Most sweet potato growers in North Carolina are in the final stages of this year’s harvest. While the 2020 harvest started a bit later than usual, the crop looks to be on par with the high-quality customers have come to expect from the North Carolina industry.
Late planting and rainy fall weather
While this year’s hurricane season was a very busy one for the southeastern United States, North Carolina sweet potatoes fortunately remained unharmed. “We are officially out of hurricane season now, and thankfully North Carolina did not suffer the damage that our neighbors to the south experienced,” says CoCo Daughtry of the North Carolina Sweet Potato Commission.
The state did see a lot of rainfall in the late fall, which is why the sweet potato fields were too wet to harvest. “This pushed off work until the fields could dry out,” Daughtry says. In addition to some harvest delays due to the weather, the crop was also planted later this year. “Overall, the later harvest this year allowed time for the crop to size up,” says Daughtry.

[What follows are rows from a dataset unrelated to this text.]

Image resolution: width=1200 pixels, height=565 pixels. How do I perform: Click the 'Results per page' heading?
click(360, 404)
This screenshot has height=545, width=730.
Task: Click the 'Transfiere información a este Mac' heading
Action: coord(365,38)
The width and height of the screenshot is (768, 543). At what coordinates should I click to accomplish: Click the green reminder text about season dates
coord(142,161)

Strong demand in the market
“We are going into our sweetest of seasons with the holidays approaching, and we anticipate that the high demand will continue over the next several months,” Daughtry says.

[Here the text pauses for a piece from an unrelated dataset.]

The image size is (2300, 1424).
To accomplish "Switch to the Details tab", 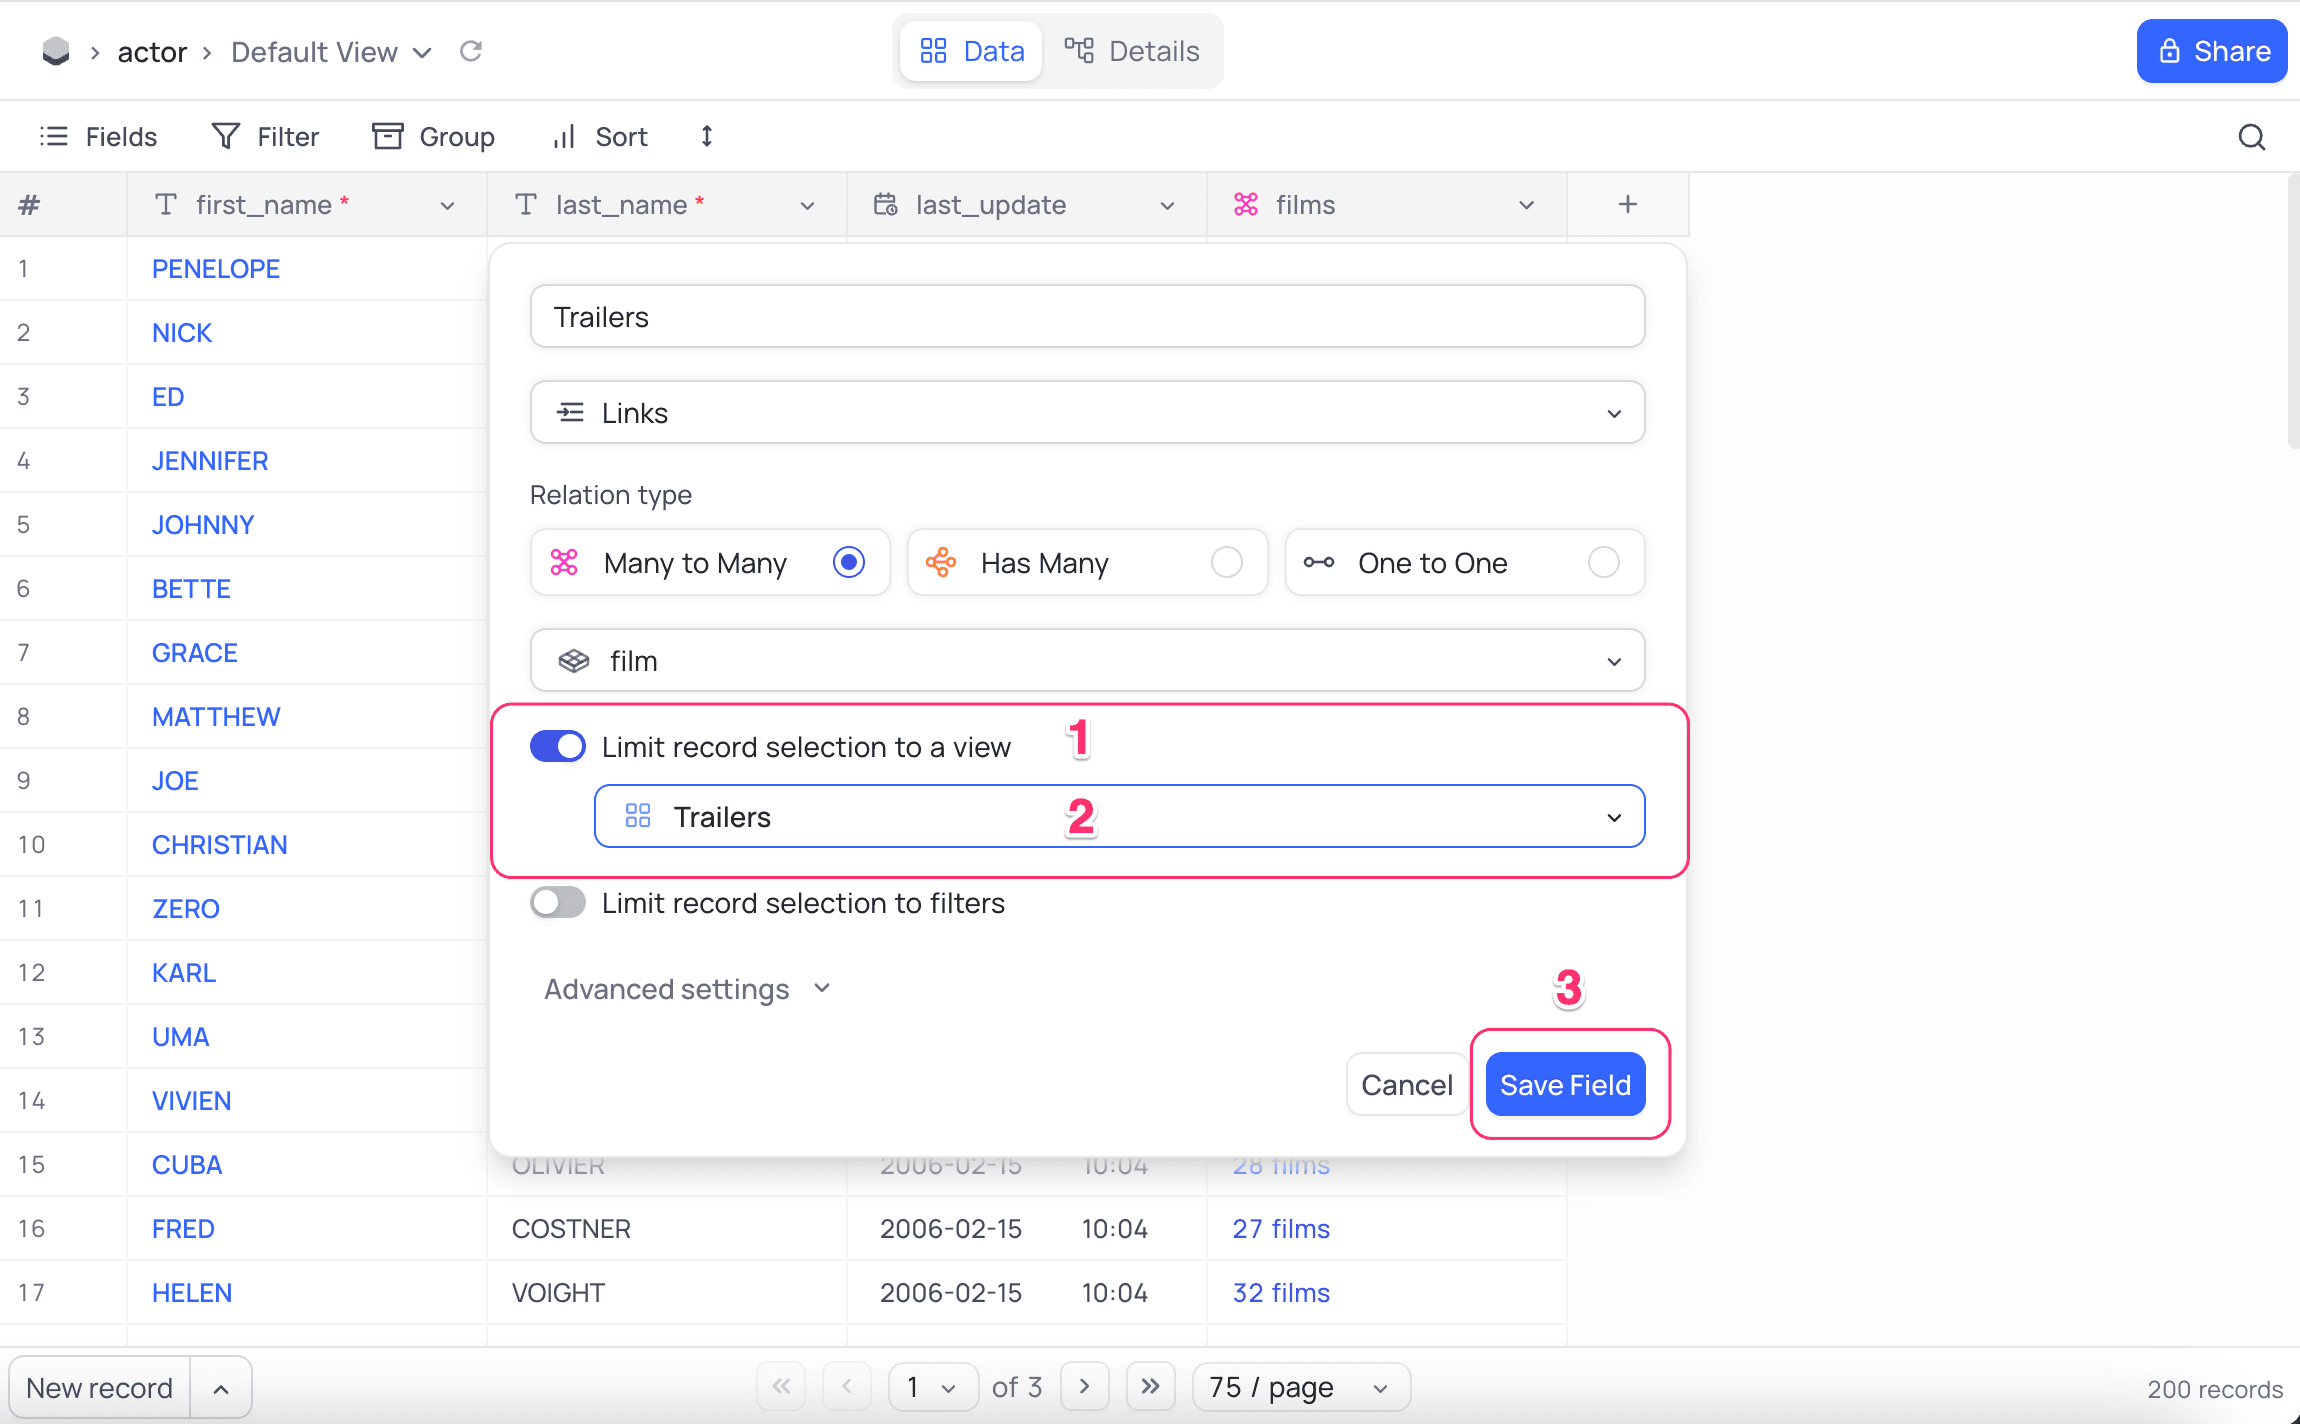I will tap(1133, 51).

Consumer demand has also risen due to the pandemic this year. “As consumers have continued to remain closer to home due to safety concerns, they are experimenting far more in their kitchens with new recipes,” explains Daughtry.

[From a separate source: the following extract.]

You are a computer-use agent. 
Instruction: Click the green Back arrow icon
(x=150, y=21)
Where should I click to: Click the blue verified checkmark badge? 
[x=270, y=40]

Moreover, the health benefits and long shelf life of sweet potatoes have been important factors contributing to their demand. “While we do not have data that pinpoints specifically if the demand is affected by this, there is no question that sweet potatoes are indeed a superfood and have excellent shelf life if stored properly. Additionally, sweet potatoes lend themselves to great flexibility in preparation and are an excellent source of nutrition. These facts definitely can’t hurt our market growth opportunities,” Daughtry concludes.